SOURCE DOCUMENT section start

Pittsburgh’s two major health systems reported greater profitability in their most recent earnings, despite increased competition and a bitter regional turf war.
UPMC, with 13 hospitals in Western Pennsylvania, reported an improved margin for the first six months of its fiscal 2015. Its operating margin increased to 3% (PDF) for the six-month period ending Dec. 31, up from 2% during the same period in the previous year.
Competition in the Pittsburgh market heated up in 2013 after Highmark purchased West Penn Allegheny to form one of the largest integrated-delivery networks in the country.
UPMC fought to allow its contract with Highmark to expire at the end of 2014, but opposition from the insurer and some state legislators ultimately led to a compromise that will preserve access to some services.
However, UPMC is becoming less dependent on revenue from Highmark patients. Its latest earnings report showed that Highmark accounted for 18% of its gross patient-service revenue in the first six months of the year, down from 20% in the prior-year period.
UPMC’s insurance division grew to 2.5 million members as of Jan. 1, and accounted for 10% of its patient-service revenue, the same as the previous year.

SOURCE DOCUMENT section end

## EXERCISE TASKS
**a.** Answer these questions from the report on Pittsburgh's health systems, one per line:
(i) What was UPMC's operating margin for the six-month period ending Dec. 31?
(ii) Which company did Highmark purchase to form one of the largest integrated-delivery networks in the country?
(iii) How many members did UPMC's insurance division have as of Jan. 1?
**b.** Carry on the report on Pittsburgh's health systems past its final sentence.

RECORDS PROVIDED section start

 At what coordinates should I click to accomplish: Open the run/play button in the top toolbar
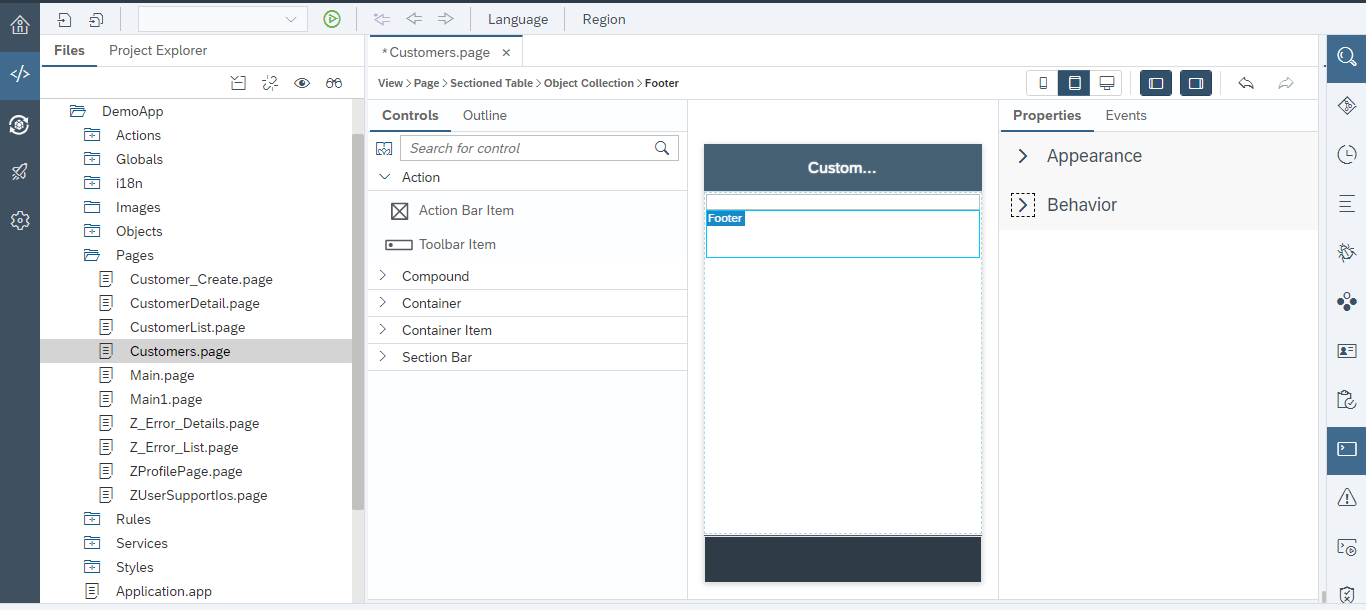pyautogui.click(x=332, y=19)
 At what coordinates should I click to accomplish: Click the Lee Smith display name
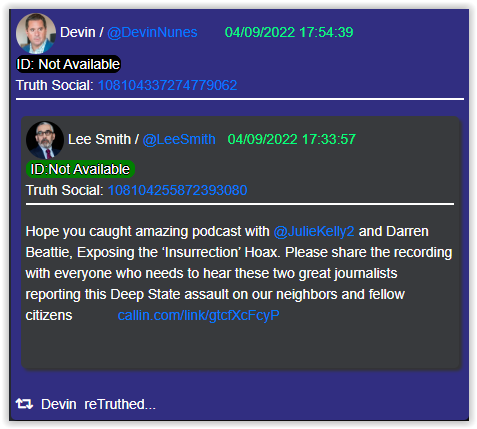tap(99, 139)
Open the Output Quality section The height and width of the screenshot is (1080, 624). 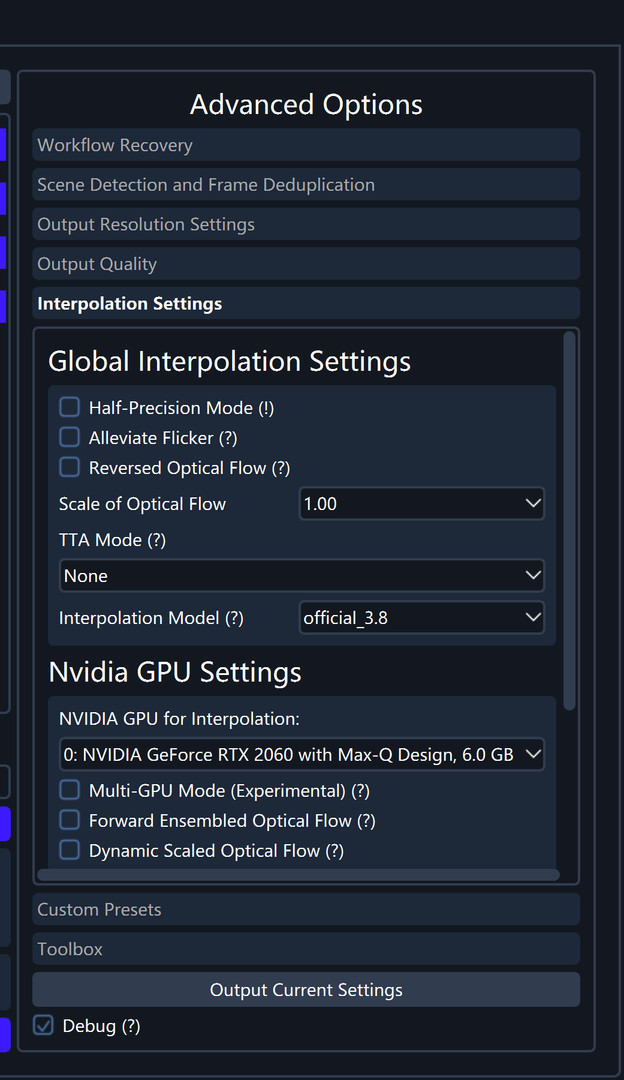pos(306,264)
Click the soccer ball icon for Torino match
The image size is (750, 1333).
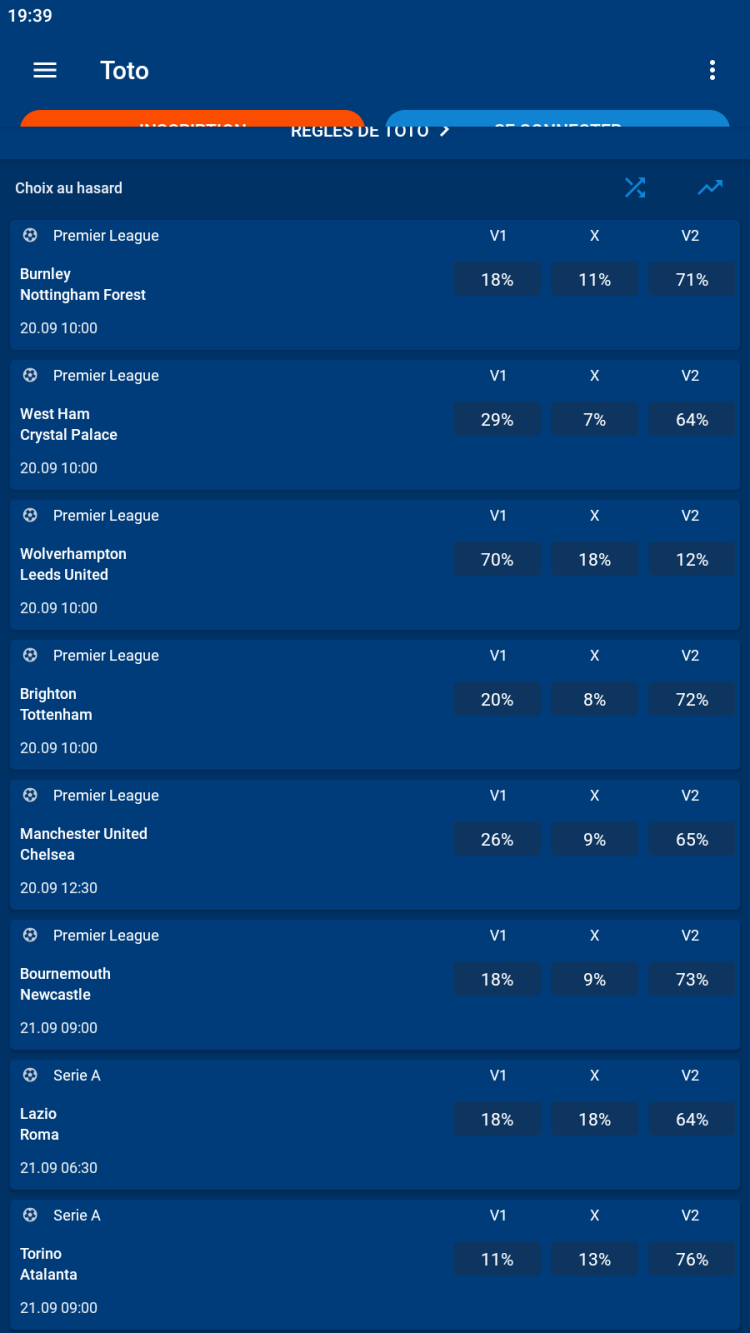(30, 1216)
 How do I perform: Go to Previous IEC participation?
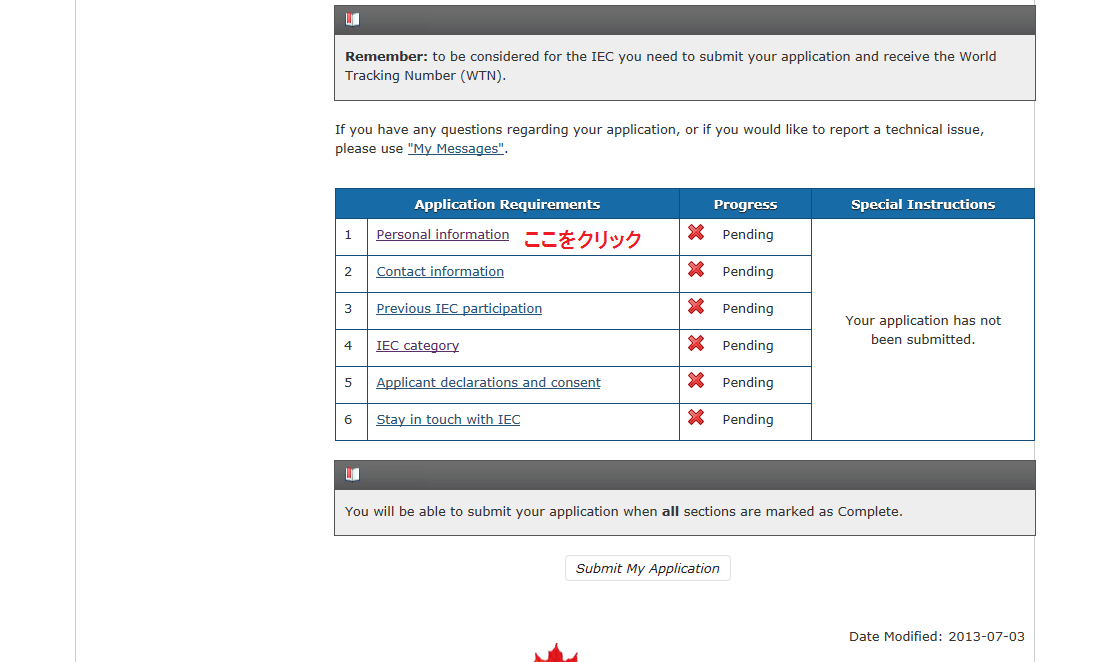(x=459, y=309)
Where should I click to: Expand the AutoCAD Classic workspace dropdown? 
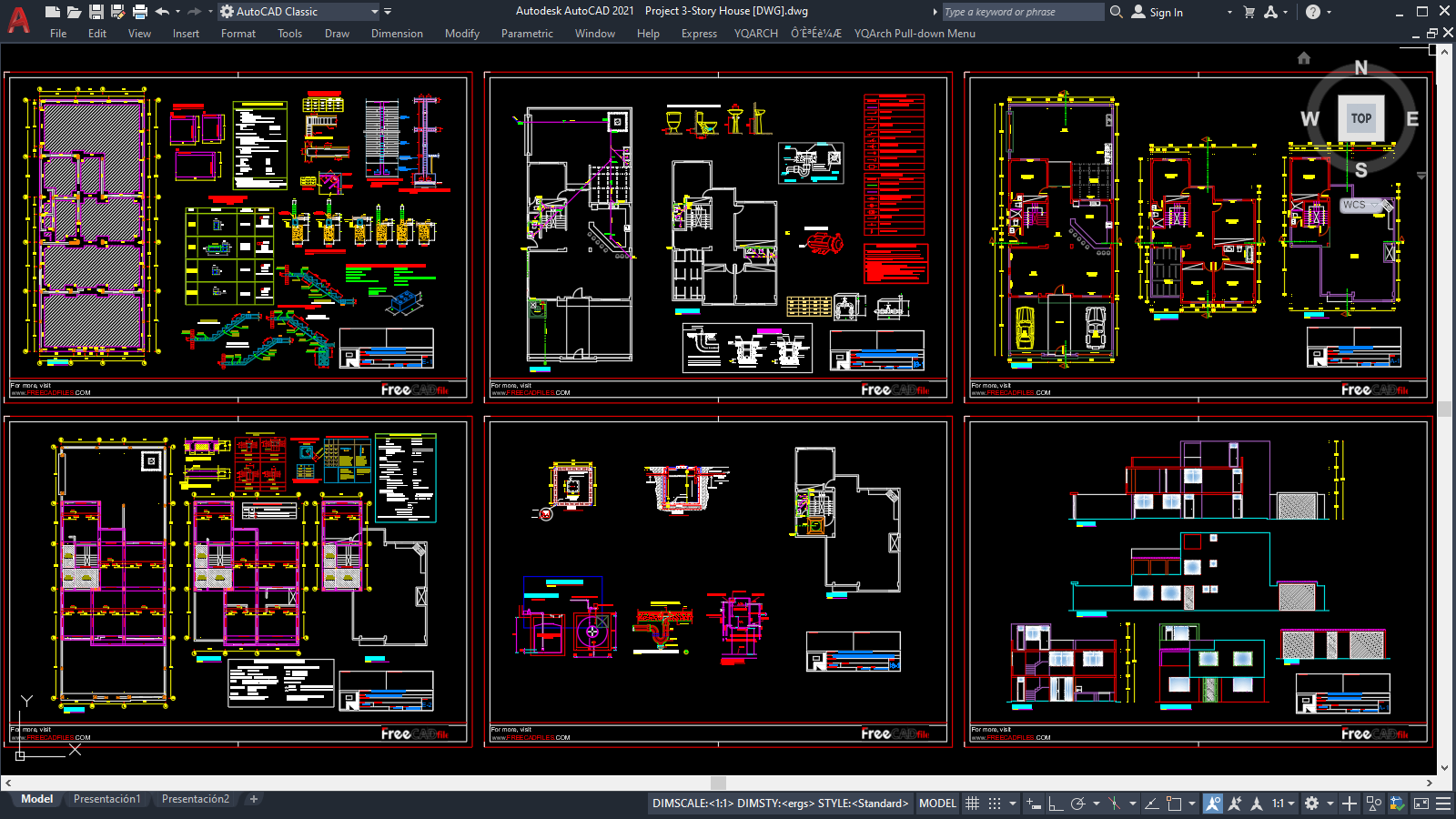(x=374, y=12)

RECORDS PROVIDED section end

## ANSWERS PER TASK
**a.**
(i) 3%
(ii) West Penn Allegheny
(iii) 2.5 million

**b.**
Most of the system’s revenue and patient growth came from its community and regional hospitals rather than the academic medical center. Inpatient volume was flat overall, but admissions and observation visits declined 3% at the academic medical center, while increasing 3% and 2%, respectively, at its community and regional hospitals.
Total outpatient revenue also was flat, declining 2% at the academic medical center but increasing 3% and 7%, respectively, at its community and regional hospitals.
In total, UPMC reported an operating surplus of $177 million for the period on $5.8 billion in revenue, compared with an operating surplus of $112 million on $5.7 billion in revenue in the prior-year period.
UPMC has continued to expand in the region. In September, it signed a letter of intent to buy Jameson Health System in New Castle, Pa., and plans to invest $70 million in new facilities and services over 10 years. The system last October also signed a letter of intent to buy Safe Harbor Behavioral Health in Erie, Pa.
West Penn Allegheny, meanwhile, posted operating income of $2.2 million on $453.7 million in revenue for the quarter, according to a financial statement filed with the Pennsylvania Insurance Department. The statement did not include a year-over-year comparison.
It had been operating in the red in prior quarters but its losses have narrowed since its Highmark takeover. For full-year 2014, West Penn’s operating loss was $13.3 million on $1.7 billion in revenue.